To have the opportunity to work along the seawalls, watercourses and marshes throughout Sheppey was exciting enough but to do it alongside people who actively practised many of the things that I had simply read about, made it even better. During the winter months we would often spend our lunch breaks walking the marshes alongside our workplace looking for rabbits to catch and I soon learnt how to quickly gut and skin them. In the summertime if we were working along The Swale seawalls we put out baited trot-lines on the mudflats and caught flounders, or we looked for partridge nests so that one of the guys could put the eggs under his broody hen at home and rear the birds for game bird shooting. At weekends in the winter I sometimes acted as a beater on the all day farm shoots held at Elmley by the Gransdens and learnt not only what it was like to skin and gut many dozens of rabbits in one go but also how geese and game birds were left to hang in a barn for a week or so in order to end up better flavoured. Seeing the condition some of those birds were in after a week or so could never tempt me to eat them but that's how they did things then.
I loved every minute of it and at the same time learnt many countryside ways and skills that have never left me, and many of them did not involve simply killing things.

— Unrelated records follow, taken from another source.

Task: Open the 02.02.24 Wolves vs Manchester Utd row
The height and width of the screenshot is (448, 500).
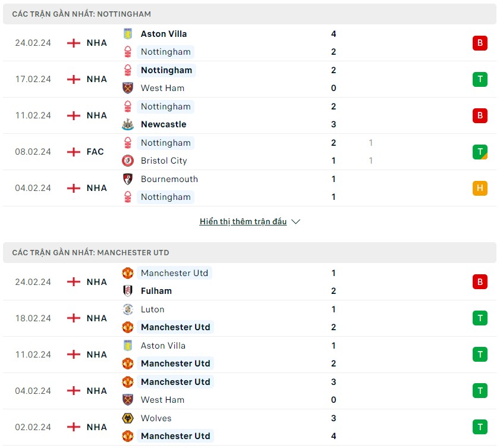Action: click(x=250, y=427)
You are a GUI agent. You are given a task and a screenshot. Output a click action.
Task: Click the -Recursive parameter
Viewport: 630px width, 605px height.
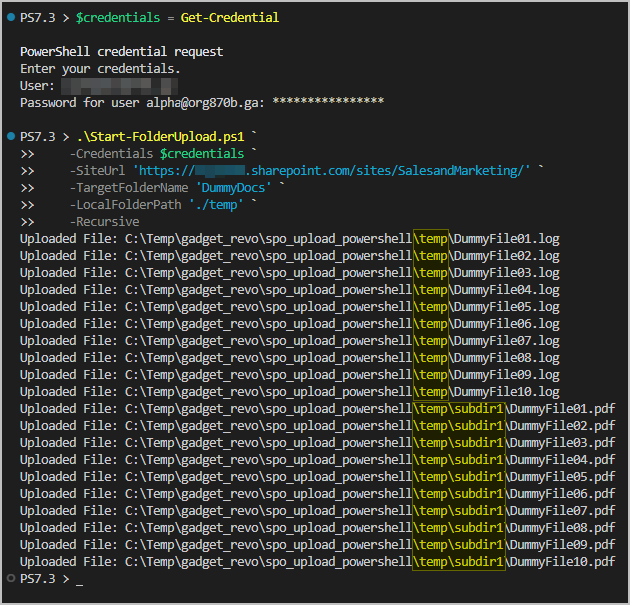(x=104, y=222)
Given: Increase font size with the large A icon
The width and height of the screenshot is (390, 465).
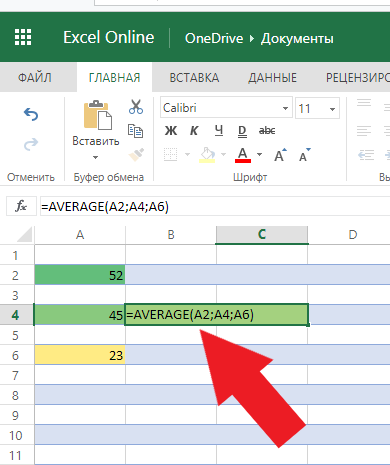Looking at the screenshot, I should pos(280,155).
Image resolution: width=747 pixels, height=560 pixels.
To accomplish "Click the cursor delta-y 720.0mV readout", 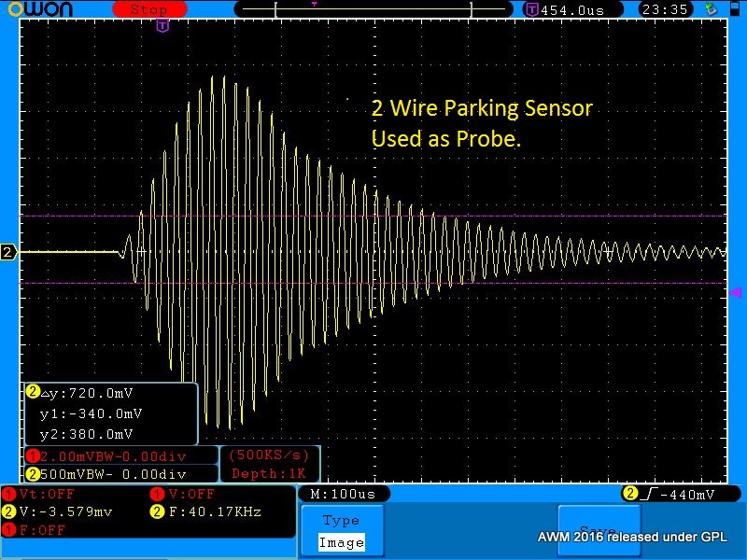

My best friend on the KRA at the time did quite a bit of duck shooting on his own and so it was only natural that I would ultimately have a go at that myself, let's face it, most guys do get some kind of thrill from holding and discharging a gun at some stage in their life. My problem with this at the time, was the fact that I hadn't long before re-read Peter Scott's excellent 1961 autobiography "The Eye of the Wind". In there he had described how his long involvement in wildfowling had begun to wane one winter when, after shooting and wounding two geese, he had captured them and then found himself hoping that they wouldn't die. (They didn't die and he kept them for many years at his lighthouse home).
So although I had joined WAGBI - the Wildfowling Association of Great Britain and Ireland, (now BASC the British Association for Shooting and Conservation), and enthusiastically thrown myself into shooting for a while, Peter Scott's words always haunted me in the background. But I was intent of doing it and so having joined WAGBI and read a few articles in the Shooting Times about the romance of being out on the marsh under the moonlight, pitting your wits against wild birds, I then needed a gun. I didn't have the money or the inclination to spend a lot on one and fortunately my uncle, Albert Williams, came up with the solution. He had an old, single barrelled 12-bore that he never used anymore and  I could buy it from him for £10  - problem solved, or so I thought. The gun was in pretty good condition and I cleaned and oiled it after every session but it had no safety catch or anything and to fire it you had to cock the hammer back with your thumb before pulling the trigger. How I never blew my feet off I'll never know, twice, with the gun pointing downwards, my thumb slipped off the hammer as I was cocking it and it discharged into the ground alongside me.
So, the final problem to overcome was where to do this shooting - no problem my shooting mate said, anywhere on Sheppey after dark, no one'll catch us and fortunately they never did, in fact we got chased more times during daylight when trespassing on rabbiting expeditions, but that's another story.  A few times, using our knowledge of where and where not that the Gransdens shot on Elmley, we found it was easy to drive along the remains of the old Ferry Road and park up alongside the seawall. From there we could walk along the sea wall to opposite Ridham Dock and there the Dray fleet ran back into Elmley, nice and wide and attractive to wildfowl and more importantly, we were very unlikely to be discovered there. After a couple of visits there at dusk and darkness I quickly found out that all the waffle that the experienced shooting types put out about first learning how to handle a gun, etc, does make sound sense, I couldn't of hit a duck if it was on the end of my barrel. Could of been the naff old gun I was using I suppose but I think it was more a case of me not having a 100% enthusiasm for what I was doing as much as anything, plus Peter Scott was haunting me, I desperately didn't want to wound a bird.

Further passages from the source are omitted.